Abstract
Cancer remains a major burden in our modern society. A significant amount of resources and efforts is invested in new approaches to better understand and treat this disease. During the last years, the development of novel biomaterials with advanced capabilities, together with modern tissue engineering techniques and nanotechnology tools permits a significant advance in the field of three-dimensional (3D) platforms for cancer modeling. These new platforms copycat the 3D architecture, biochemical complexity, mechanical properties, and cellular content of the native tumor microenvironment. Therefore, they are the ideal tools for cancer modeling. Further, when combined with cutting-edge fabrication technologies, such as 3D bioprinting or microfluidics, results in the development of advanced 3D tumor models that better reproduce the dynamic and mechanochemical properties of the in vivo scenario. Overall, 3D biomaterials will bring a broad range of applications in the field of 3D tumor modeling and drug screening. This will pave the way toward their adoption into the clinic for an improved cancer detection, diagnosis, and treatment.
Abbreviations
2D Two-dimensions
3D Three-dimensions
4D Four-dimensions
ADMET Adsorption, distribution, metabolism, excretion, and toxicity
CAFs Cancer-associated fibroblasts
CDMs Cell-derived matrices
CTCs Circulating tumor cells
ECM Extracellular matrix
EMEA European Medicines Agency
EMT Epithelial-to-mesenchymal transition
EPR Enhanced permeability and retention
FDA Federal drug agency
HA Hyaluronic acid
HUVEC Human umbilical vein endothelial cells
MMPs Matrix metalloproteases
PDMS Polydimethylsiloxane
PEG Poly(ethylene glycol)
TAMs Tumor-associated macrophages
TME Tumor microenvironment
ToC Tumor-on-a-chip
VEGF Vascular endothelial growth factor
1.1 A historical introduction
1.1.1 In vitro and in vivo models: an overview
During the last decade, the type of biological assays that are used for extracting information about the efficiency of drugs (including cancer-related compounds) have dramatically changed.
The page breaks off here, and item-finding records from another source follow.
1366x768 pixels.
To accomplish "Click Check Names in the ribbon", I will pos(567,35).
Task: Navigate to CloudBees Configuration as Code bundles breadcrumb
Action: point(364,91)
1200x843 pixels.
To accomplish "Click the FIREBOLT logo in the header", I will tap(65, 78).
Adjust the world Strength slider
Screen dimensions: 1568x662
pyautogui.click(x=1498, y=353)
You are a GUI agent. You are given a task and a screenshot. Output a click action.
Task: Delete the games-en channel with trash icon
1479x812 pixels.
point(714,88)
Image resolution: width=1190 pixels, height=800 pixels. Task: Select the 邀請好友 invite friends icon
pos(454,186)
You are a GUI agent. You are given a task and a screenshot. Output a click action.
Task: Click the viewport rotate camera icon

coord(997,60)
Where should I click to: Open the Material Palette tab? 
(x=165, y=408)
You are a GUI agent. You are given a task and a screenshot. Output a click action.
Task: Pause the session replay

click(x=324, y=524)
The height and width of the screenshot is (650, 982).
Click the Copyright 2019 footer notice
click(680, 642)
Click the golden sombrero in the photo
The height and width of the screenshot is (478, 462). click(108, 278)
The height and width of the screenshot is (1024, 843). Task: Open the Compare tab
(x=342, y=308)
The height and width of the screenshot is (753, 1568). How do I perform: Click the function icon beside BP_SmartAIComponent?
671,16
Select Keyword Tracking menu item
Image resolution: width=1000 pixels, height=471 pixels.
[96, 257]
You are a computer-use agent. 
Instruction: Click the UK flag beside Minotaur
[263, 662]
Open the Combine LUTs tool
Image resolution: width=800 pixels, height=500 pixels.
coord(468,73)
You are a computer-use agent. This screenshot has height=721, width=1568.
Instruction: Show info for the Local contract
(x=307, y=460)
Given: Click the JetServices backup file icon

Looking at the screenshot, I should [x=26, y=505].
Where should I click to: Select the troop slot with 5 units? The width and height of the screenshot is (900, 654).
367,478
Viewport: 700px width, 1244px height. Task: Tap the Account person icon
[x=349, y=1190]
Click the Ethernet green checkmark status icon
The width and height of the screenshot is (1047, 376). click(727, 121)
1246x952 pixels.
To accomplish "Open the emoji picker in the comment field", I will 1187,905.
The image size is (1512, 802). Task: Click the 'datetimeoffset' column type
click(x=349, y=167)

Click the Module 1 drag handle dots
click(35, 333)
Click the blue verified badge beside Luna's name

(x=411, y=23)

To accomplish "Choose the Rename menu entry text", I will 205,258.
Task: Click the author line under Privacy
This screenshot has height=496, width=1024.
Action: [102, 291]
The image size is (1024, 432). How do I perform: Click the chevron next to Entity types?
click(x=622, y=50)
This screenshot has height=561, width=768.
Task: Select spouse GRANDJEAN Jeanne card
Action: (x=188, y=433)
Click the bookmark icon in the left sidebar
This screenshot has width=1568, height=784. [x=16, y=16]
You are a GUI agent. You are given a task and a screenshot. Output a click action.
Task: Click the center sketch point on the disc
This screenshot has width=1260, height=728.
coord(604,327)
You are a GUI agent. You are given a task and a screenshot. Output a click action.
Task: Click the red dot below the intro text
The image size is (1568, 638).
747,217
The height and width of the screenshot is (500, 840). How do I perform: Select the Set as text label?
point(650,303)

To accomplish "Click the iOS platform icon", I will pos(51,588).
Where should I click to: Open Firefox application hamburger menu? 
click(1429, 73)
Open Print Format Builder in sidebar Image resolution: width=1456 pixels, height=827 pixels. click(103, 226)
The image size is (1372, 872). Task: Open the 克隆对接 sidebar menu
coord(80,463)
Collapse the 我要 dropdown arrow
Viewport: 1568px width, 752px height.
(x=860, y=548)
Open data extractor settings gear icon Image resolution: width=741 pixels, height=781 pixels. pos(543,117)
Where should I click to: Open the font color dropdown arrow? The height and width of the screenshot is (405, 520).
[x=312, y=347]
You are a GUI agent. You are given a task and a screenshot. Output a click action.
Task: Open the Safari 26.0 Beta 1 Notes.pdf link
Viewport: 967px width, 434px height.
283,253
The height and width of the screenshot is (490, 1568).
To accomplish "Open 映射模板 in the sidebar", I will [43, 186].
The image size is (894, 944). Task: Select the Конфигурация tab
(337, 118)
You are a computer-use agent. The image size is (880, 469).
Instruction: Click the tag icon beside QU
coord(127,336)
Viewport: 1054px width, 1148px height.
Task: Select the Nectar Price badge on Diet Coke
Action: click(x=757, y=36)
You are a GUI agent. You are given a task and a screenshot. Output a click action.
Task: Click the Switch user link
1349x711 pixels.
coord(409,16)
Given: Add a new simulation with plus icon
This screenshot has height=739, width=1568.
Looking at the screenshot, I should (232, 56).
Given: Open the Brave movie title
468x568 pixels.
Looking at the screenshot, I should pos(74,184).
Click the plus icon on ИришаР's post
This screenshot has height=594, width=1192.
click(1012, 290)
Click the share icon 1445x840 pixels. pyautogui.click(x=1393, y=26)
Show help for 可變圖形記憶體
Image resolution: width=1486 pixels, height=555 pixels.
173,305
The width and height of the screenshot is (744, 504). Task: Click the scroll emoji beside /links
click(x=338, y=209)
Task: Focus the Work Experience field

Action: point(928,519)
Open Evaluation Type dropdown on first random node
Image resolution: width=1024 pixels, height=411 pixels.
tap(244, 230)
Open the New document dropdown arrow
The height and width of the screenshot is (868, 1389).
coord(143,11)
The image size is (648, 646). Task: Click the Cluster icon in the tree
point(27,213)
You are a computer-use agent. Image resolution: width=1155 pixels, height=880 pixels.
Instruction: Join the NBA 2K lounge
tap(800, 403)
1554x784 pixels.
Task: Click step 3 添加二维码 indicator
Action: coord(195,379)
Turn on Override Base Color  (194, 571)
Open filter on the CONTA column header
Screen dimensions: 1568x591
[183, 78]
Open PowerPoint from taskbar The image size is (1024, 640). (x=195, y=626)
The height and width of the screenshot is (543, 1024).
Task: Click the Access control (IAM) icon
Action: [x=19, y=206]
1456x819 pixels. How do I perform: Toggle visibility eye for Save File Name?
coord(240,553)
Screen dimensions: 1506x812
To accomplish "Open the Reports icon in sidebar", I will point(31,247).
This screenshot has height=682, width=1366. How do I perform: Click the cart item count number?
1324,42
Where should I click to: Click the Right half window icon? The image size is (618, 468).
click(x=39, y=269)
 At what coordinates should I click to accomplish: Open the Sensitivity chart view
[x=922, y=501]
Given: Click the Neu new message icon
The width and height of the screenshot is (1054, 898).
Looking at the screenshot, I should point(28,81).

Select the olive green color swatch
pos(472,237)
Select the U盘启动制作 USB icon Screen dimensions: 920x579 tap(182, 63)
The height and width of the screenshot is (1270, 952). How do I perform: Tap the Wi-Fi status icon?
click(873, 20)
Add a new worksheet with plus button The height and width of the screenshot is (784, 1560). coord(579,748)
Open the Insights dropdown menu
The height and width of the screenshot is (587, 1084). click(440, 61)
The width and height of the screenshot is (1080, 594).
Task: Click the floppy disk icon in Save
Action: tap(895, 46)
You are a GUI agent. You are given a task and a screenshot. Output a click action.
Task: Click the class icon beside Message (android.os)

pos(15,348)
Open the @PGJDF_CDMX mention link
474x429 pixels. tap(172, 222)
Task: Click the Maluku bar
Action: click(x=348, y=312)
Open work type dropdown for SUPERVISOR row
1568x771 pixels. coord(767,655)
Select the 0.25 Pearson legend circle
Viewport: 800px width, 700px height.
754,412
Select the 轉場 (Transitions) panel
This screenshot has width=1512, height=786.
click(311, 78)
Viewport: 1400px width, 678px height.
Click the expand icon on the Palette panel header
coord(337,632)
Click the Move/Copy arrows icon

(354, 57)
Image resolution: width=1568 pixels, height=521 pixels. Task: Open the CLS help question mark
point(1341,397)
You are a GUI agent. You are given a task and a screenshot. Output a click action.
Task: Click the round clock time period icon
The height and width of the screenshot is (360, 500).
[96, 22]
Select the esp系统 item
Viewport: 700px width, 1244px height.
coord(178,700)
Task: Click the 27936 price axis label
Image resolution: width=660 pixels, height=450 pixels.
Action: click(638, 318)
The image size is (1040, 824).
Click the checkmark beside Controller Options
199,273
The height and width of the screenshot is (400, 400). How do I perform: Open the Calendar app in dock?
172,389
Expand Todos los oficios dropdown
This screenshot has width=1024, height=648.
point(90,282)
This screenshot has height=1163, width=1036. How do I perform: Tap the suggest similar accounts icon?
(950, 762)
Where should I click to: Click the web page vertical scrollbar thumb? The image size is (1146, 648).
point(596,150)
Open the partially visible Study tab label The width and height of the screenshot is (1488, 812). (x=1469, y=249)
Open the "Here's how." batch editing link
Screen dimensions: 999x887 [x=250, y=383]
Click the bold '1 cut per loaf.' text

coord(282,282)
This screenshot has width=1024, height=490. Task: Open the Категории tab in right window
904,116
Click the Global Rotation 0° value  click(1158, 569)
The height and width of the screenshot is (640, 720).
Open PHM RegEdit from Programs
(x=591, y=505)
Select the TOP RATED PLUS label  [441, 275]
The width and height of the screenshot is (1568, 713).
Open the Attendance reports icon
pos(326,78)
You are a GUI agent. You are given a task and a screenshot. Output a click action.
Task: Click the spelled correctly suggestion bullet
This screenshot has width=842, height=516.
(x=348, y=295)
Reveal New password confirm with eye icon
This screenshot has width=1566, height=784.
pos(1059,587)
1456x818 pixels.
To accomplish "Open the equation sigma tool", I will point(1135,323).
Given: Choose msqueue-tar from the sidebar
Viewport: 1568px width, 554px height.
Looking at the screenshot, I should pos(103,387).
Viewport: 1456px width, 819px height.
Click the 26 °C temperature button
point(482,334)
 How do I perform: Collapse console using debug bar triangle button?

The reason is that a large amount of these drugs fail when they are tested in pre-clinical assays. This is because most pre-clinical drug evaluations rely on simplified in vitro assays based on flat two-dimensional (2D) surfaces. This type of assay poorly correlates with the human disease state. Therein, the cells display artificial phenotypes and perturbed gene expressions. In general, the drugs respond differently than in vivo. Ex vivo (e.g., biopsies) and in vivo (e.g., animal) models are also employed for drug evaluation. In cancer research, these models display certain advantages over 2D surfaces, such as a greater biological complexity. This makes the drugs to produce native-like responses. However, ex vivo models typically lack perfusion and are not representative of the heterogeneity of the tumor. In contrast, in vivo (animal) models are highly dynamic systems, but they are very costly, lack the human immune system, and are ethically controversial. In addition, regardless of the type of animal model, it is extremely difficult to investigate cellular and physiological interactions on this type of models. More advanced tumor models are patient-derived xenografts, where a surgically resected tumor sample of a patient is engrafted into an immunodeficient mice. However, these models are extremely expensive and time-consuming, they are associated with ethical concerns, and individual parameters cannot be isolated [1].
1.1.2 A paradigm shift
To resolve the abovementioned issues, a paradigm shift has occurred since the late 1990s about how the cells are studied [2,3]. Indeed, there is a huge difference between cells cultured on flat surfaces and/or on three-dimensional (3D) environments. Indeed, seminal works using 3D in vitro models have demonstrated the important differences in the phenotypes and activities between cells grown in 2D surfaces and 3D cultures. The latter recapitulate the important interactions betweenâhealthy and malignantâcells and the surrounding 3D environment [4,5]. As a result, the cancer research community, including academic researchers, pharma/biotech industries, and clinicians, have started to move toward the third dimension. In this regard, 2D assays in the form of traditional tissue culture flasks or Petri dishes, are being replaced by more sophisticated 3D tissue-engineered cell culture microenvironments. Therein, the cells display several similarities with the native scenario, and therefore, are considered as physiologically relevant environments that bridge the gap between obsolete flat materials and the native scenario. In particular, the early events of cancer progression can closely be reproduced in 3D culture platforms, where the cells display phenotypes, morphodynamics, and gene expression patterns much closer to the in vivo physiological microenvironment. In addition, as previously mentioned, this is of upmost importance during the development of drugs, where the cells respond to compounds as they do in vivo.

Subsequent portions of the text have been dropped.